If defined as protected, members can only be accessed within the class itself, and by inherited and inheriting classes. Inheritance will be covered in a later video, but in short, a class can have all the properties and methods of another class. The end result is a superset of all the methods and properties of both classes. The class that is inheriting the methods and properties is referred to as the child, and the class from which the methods and properties are coming from is known as the parent. Therefore, a protected member from the parent would be accessible by the child.
However, regular code or a different class that was unrelated to the parent class would not be able to access the protected property or method. To continue with the picnic example, think it of as a company picnic where family members of the employees are allowed, but not the general public. When restricting visibility, protected is the most common scope restriction. Finally, if a method or property is defined as private, only the class that has the private members can access those methods or properties, despite whatever relationships between classes there may be.
With the picnic example, only company employees will be allowed; family members and the public are excluded. In regular practice, private visibility is used less often, as it can cause headaches and bugs that are created by humans writing code when dealing with class hierarchy. So, use it sparingly. Let's extend the address class by adding some protected properties. We will add three protected properties: a primary identifier for the table that will be accessed later, a time created, and a time updated. We are protecting them, as we do not want them to be accessed directly.
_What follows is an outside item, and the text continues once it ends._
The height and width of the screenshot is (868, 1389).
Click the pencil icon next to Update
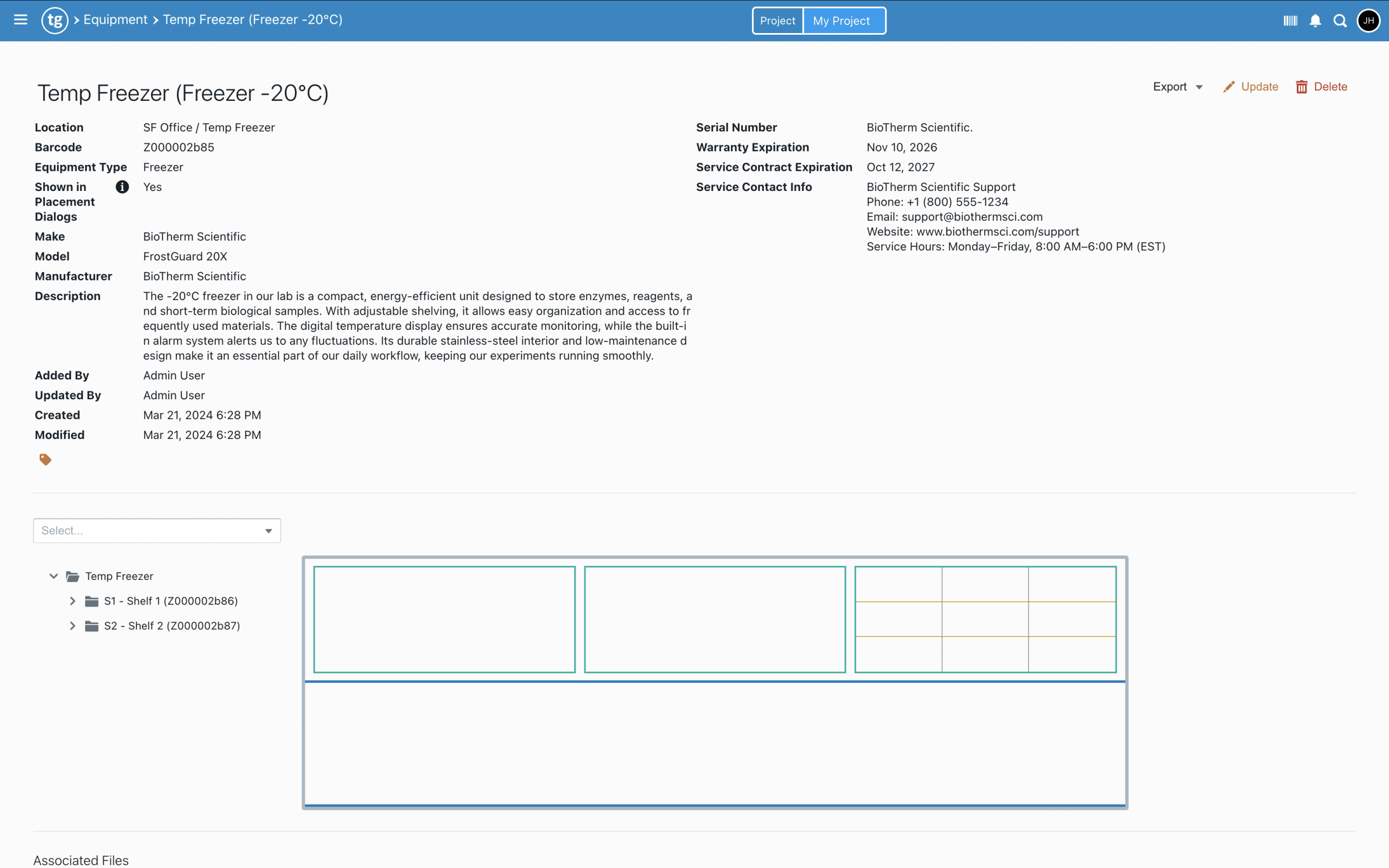[1228, 86]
This is internal information that should not be manipulated by anything other than the address class and anything that's associated with it. A best practice to visually indicate that a method or property has been protected is to prepend the name with a single underscore (_) character. Open the Address class, then navigate to after the property declarations. We'll start with the primary key of an address. protected $_address_id. Next, when the record was created and last updated. protected $_time_created.
protected $_time_updated. Save the address class. Test out these new protected properties by adding the following line to the end of the demo: echo h2 Testing protected access. Echo. Double quotes this time. Address_ID ($address->_address_ID]. This will intentionally fail. Save, then refresh your browser. We'll get a fatal error about accessing the protected properties, which is just what we're expecting.
In this chapter, we've built upon object-oriented theory with some practical examples. Starting with the class definition, we added properties to store things like the city and street. We created a method to render the address in HTML, then we instantiated an object of class address, accessing and manipulating the contents. Finally, we restricted access by specifying the visibility scope. This resulted in a fatal error. So, in the next chapter, I'll demonstrate how to correctly access these protected properties.